Eli Lilly (LLY) shares slid on Wednesday after the pharmaceutical company posted third-quarter revenue that missed expectations even as it raised its full-year earnings guidance.
The Indianapolis-based company said it expects non-GAAP per-share earnings between $5.75 and $5.85 for fiscal 2019, up from its July guidance of $5.67 to $5.77. The consensus compiled by Capital IQ is for $5.72.
For the quarter ended Sept. 30, revenue rose to $5.48 billion from $5.31 billion in the prior-year quarter but below the Street’s view for $5.5 billion. Non-GAAP EPS rose to $1.48 from $1.34 last year, beating the Street’s expectations for $1.41.
Lilly shares were 2.2% lower in afternoon trading.

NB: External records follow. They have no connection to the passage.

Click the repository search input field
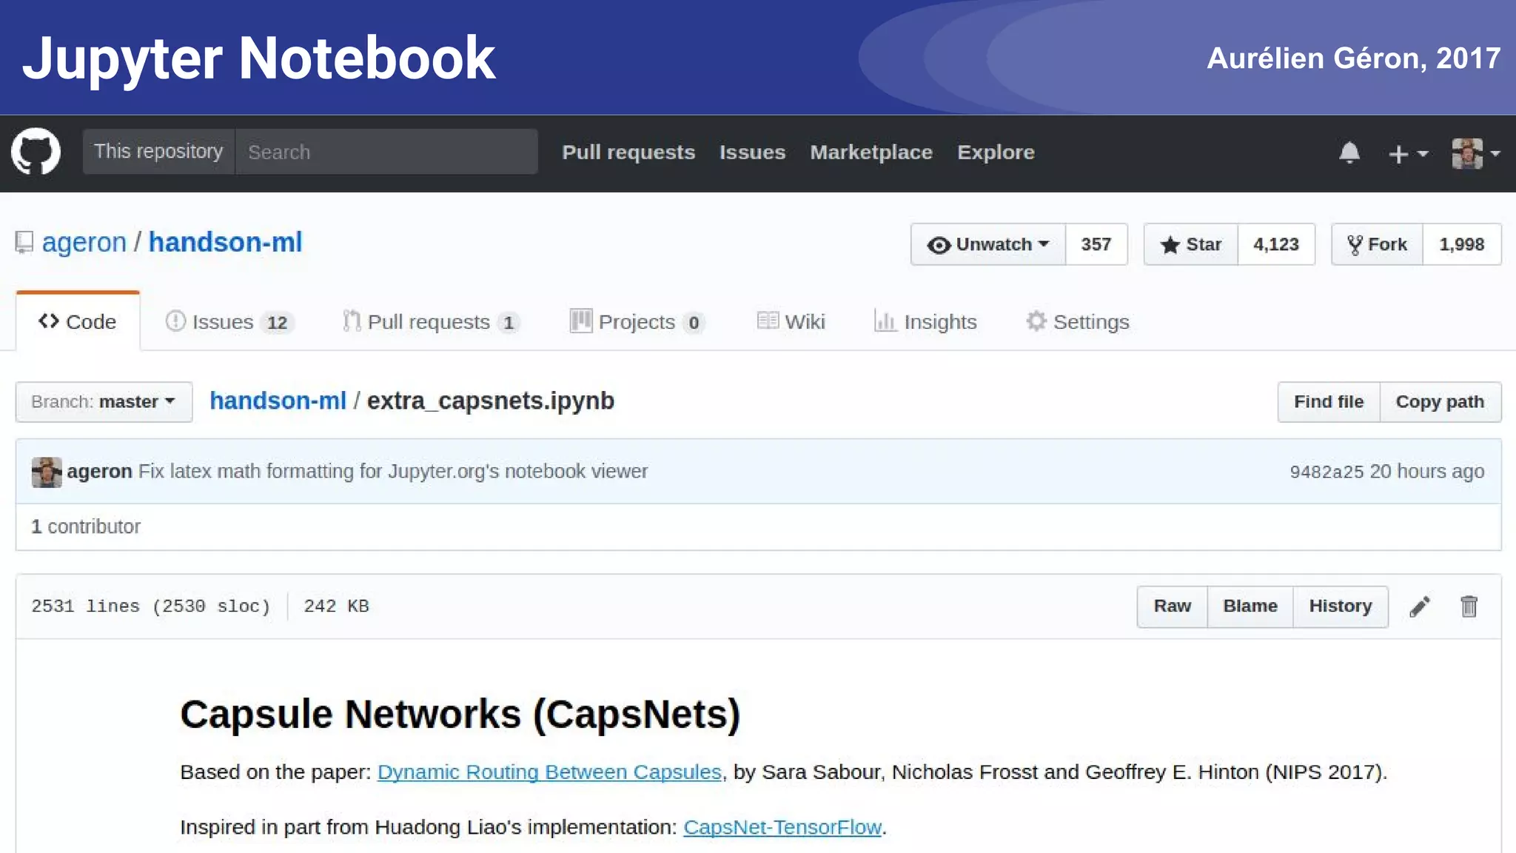The image size is (1516, 853). 386,152
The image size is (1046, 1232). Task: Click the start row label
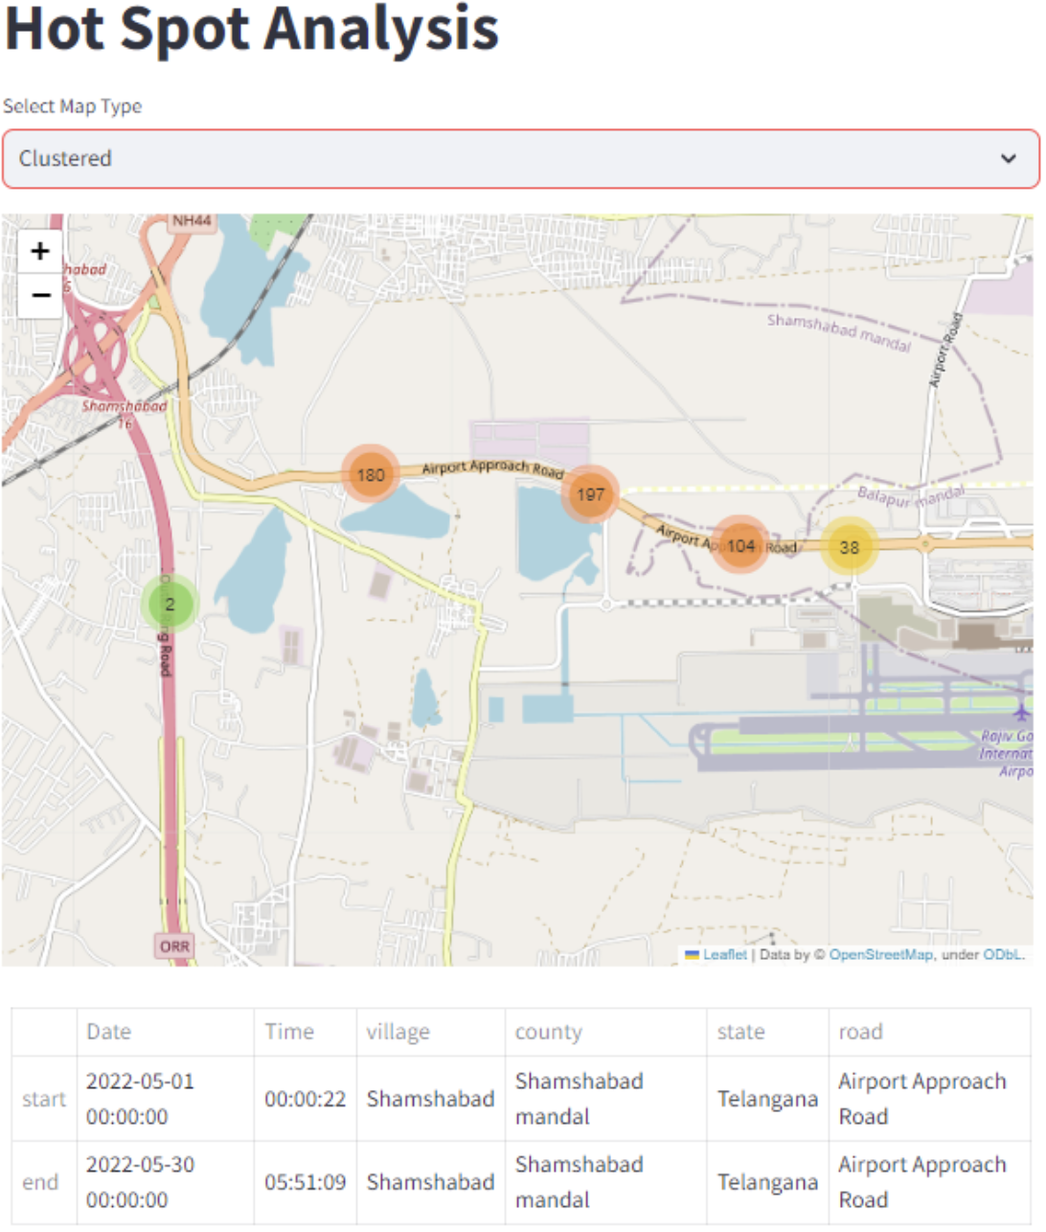pos(44,1099)
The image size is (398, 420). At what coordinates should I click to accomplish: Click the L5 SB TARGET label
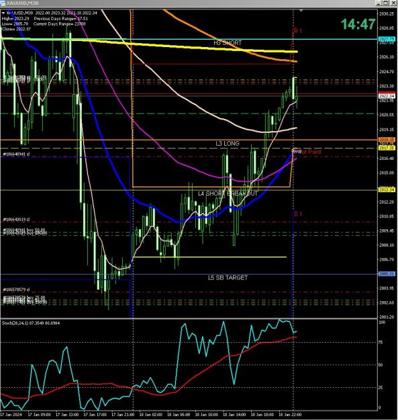(228, 278)
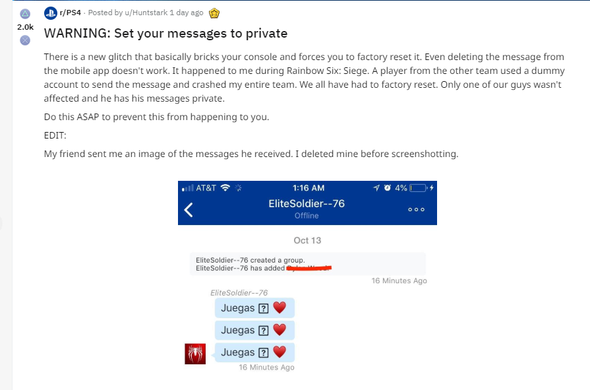Click the red redacted username scribble
Screen dimensions: 590x390
[308, 268]

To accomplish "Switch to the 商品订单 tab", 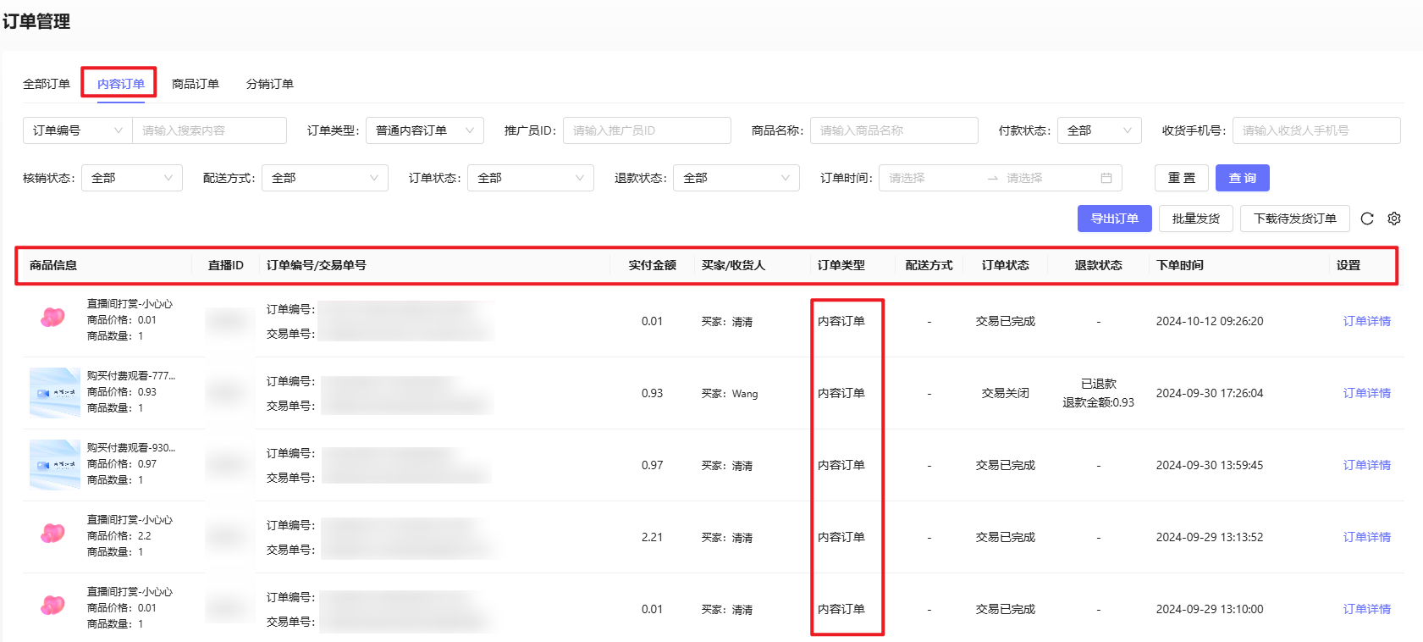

“Lilly continued to deliver strong results in the third quarter, due in large part to the growth of our newer medicines and our ability to effectively manage costs while supporting global launches in highly competitive classes and funding our next generation of therapies,” said Chief Executive David Ricks. “Lily’s revenue growth is being driven by volume, not price, as more and more patients are benefiting from our recently launched medicines.”
Lilly said US revenue in the just-ended quarter was flat at $3.06 billion, as volume rose 5% and was offset by lower realized prices. Higher volume for its key growth medicines was offset by decreased volume for Cialis, which has lost patent exclusivity, and the withdrawal of its Lartruvo treatment. Lower realized prices were largely due to increased Medicare Part D gap funding requirements and higher contracted rebates.
Revenue outside the US rose 8% to $2.42 billion, fueled by a 12% increase in volume primarily from key growth products. The revenue increase was partially offset by foreign-exchange headwinds and lower realized prices, Lilly said.